We thus find that evidence of P.W. 1 proves that appellant is the person who inflicted the injuries which resulted in homicidal death of the deceased. That aspect is totally corroborated by the medical evidence and proved confession made by the appellant.

So far as the motive is concerned, it is seen from the evidence of relatives of the deceased that immediately after the occurrence they were unable to pin point the reason of dispute between the accused and the deceased. The accused has explained that he dealt blows killing the deceased out of annoyance. Under such circumstances the heinous offence raged for some time does not give any excuse to the accused and does not make him entitled to any benefit. Therefore, we do not find any reason to interfere with the impugned order of conviction.

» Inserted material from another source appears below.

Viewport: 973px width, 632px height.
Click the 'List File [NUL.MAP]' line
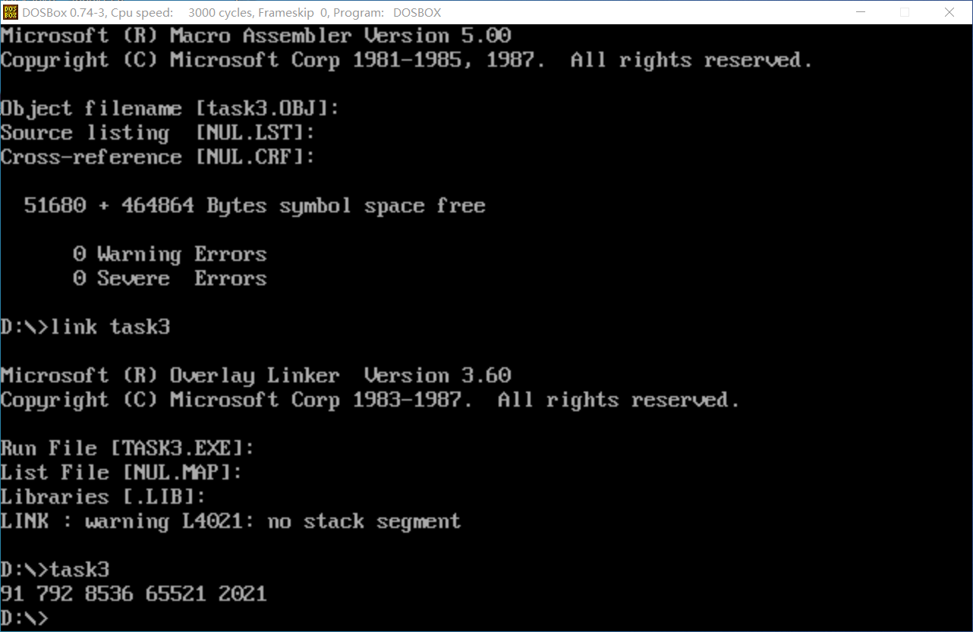click(121, 473)
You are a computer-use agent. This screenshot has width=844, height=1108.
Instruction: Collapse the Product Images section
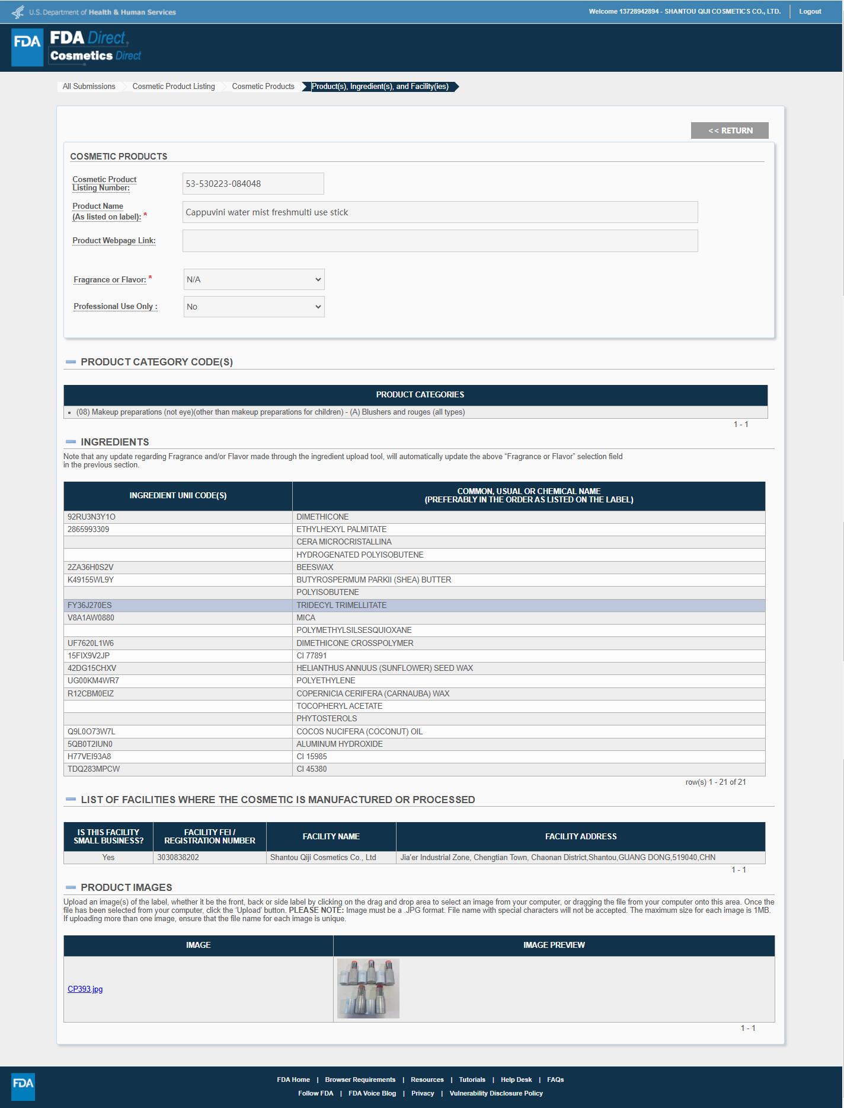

9. So far as last contention raised by the appellant, we are unable to subscribe to the view that the offence committed is culpable homicide not amounting to murder on the face of Ext. 2 which reveals eleven external injuries by sharp cutting weapon having been dealt by the accused in a heinous manner. There is no evidence worth the name on record that annoyance which generated with the accused was at the instance of the deceased at the spur of the moment. In other words, the ingredients of Section 304 I.P.C. are not satisfied and consequently the offence committed by the appellant comes within the meaning of term ‘murder’ as defined under Section 300 read with Section 299 I.P.C. and punishable under Section 302 I.P.C.

10. Regard being had to the aforesaid facts and submissions and the reasons assigned by the trial Court, we find no reason to interfere with the impugned order of conviction. Accordingly, the Jail Criminal Appeal is dismissed.